# [WHAT YOU NEED TO DO]
Write out the part of the listing below that starts with the line containing "You are a GUI" and runs to the end of the listing, leaving out the pictures.

— Start EXERCISE MATERIAL —

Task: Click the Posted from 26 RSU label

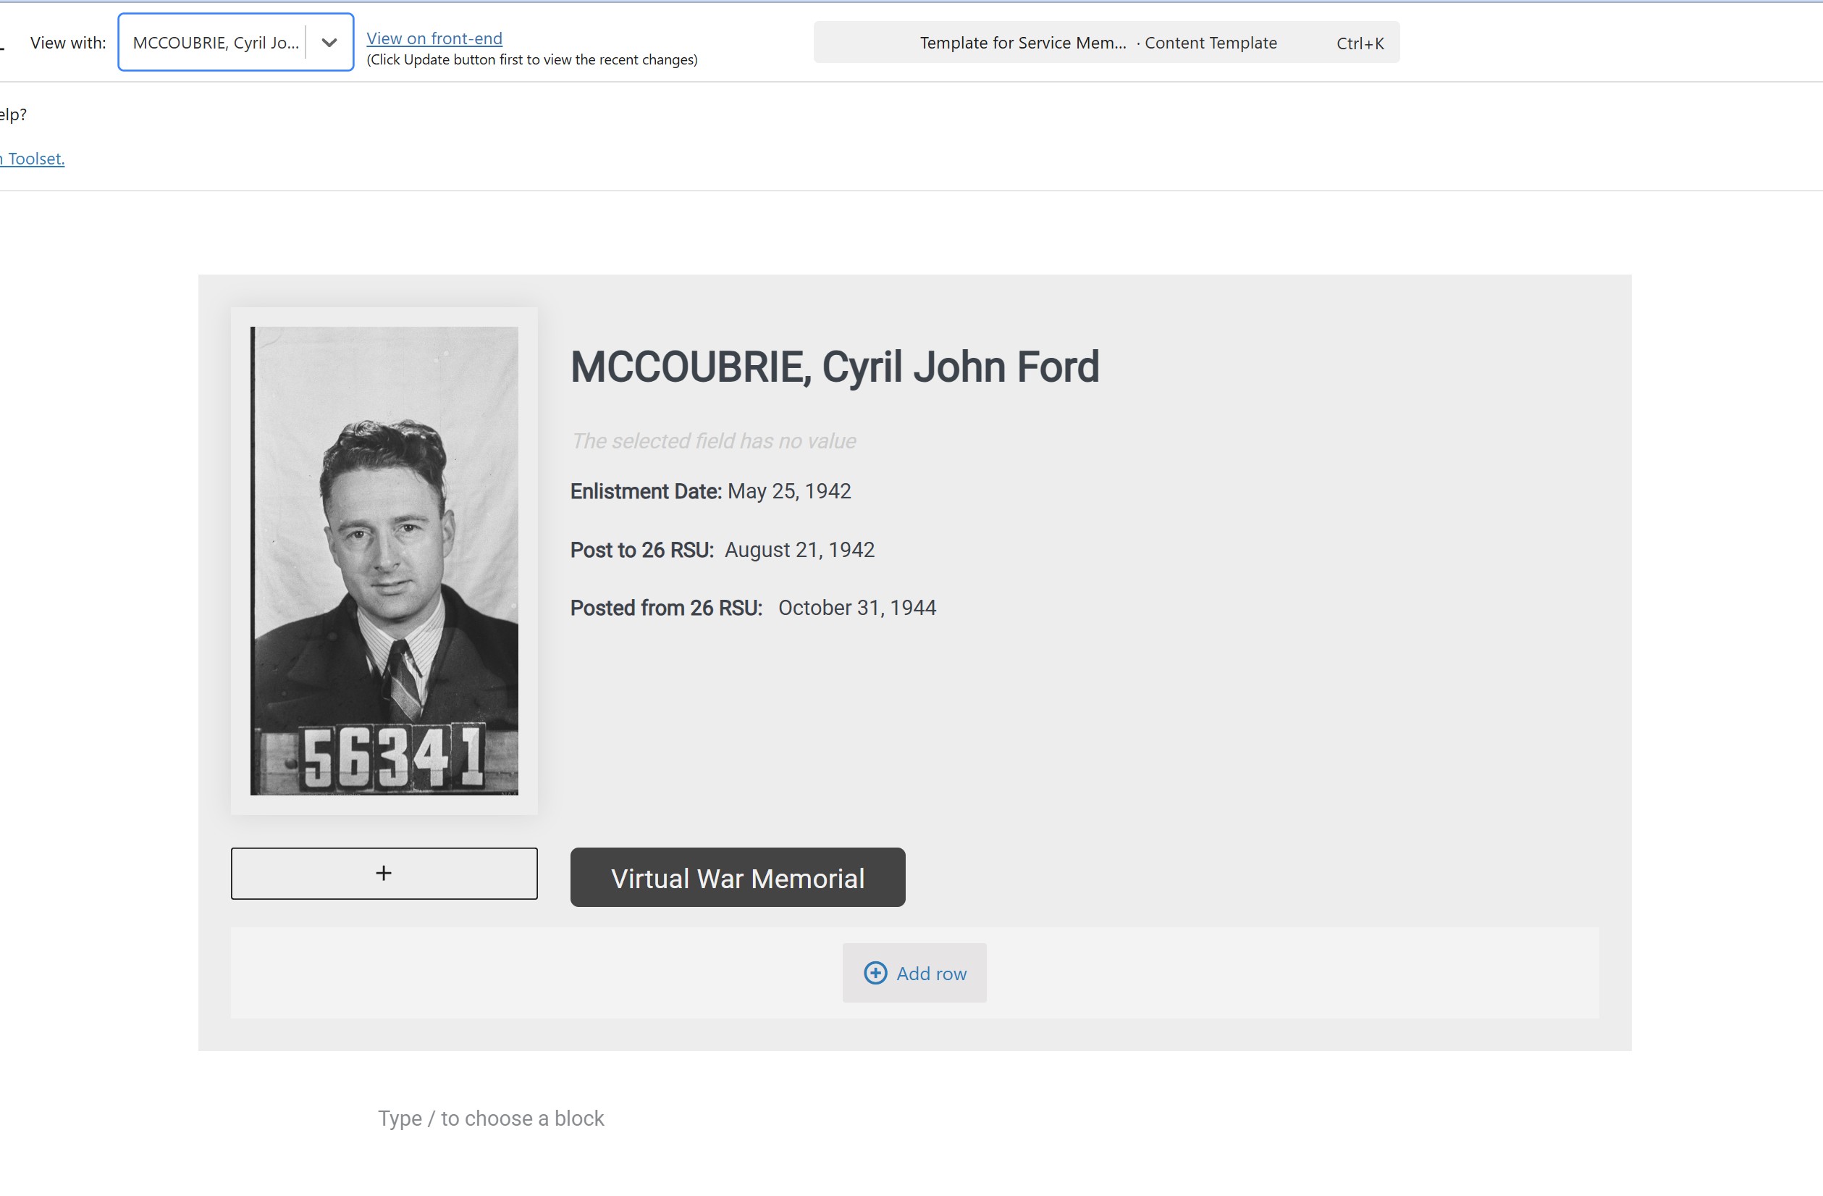Action: coord(666,608)
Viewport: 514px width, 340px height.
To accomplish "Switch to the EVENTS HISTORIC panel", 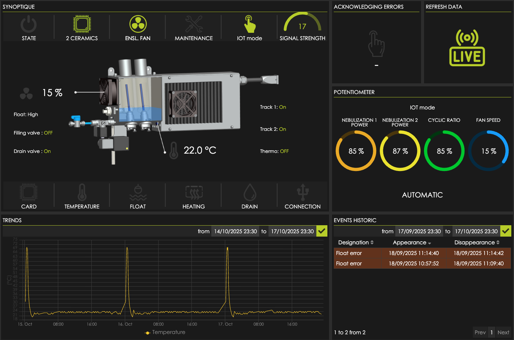I will pyautogui.click(x=355, y=220).
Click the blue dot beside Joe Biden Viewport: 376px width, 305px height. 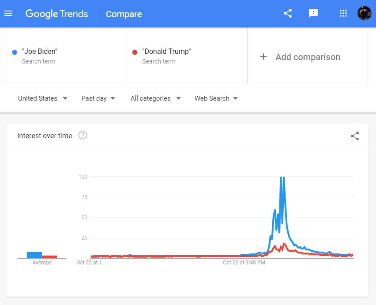15,52
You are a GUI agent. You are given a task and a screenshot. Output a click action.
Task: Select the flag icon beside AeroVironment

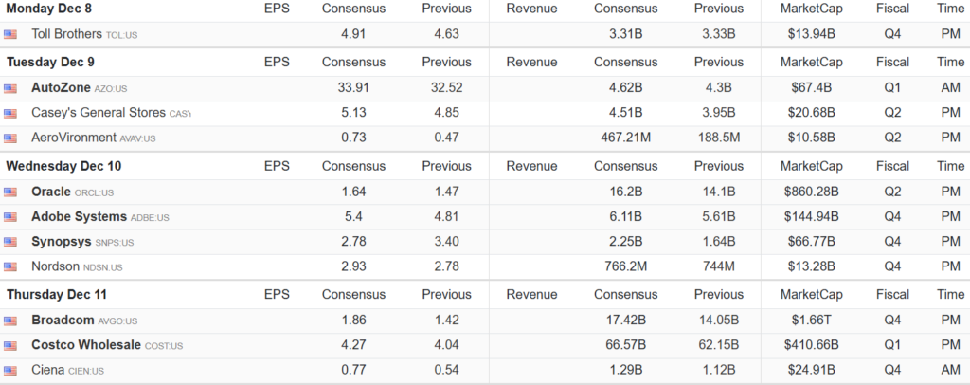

— End EXERCISE MATERIAL —

# [COMPLETE RESPONSE]
You are a GUI agent. You are given a task and a screenshot. Output a click action.
Task: Select the flag icon beside AeroVironment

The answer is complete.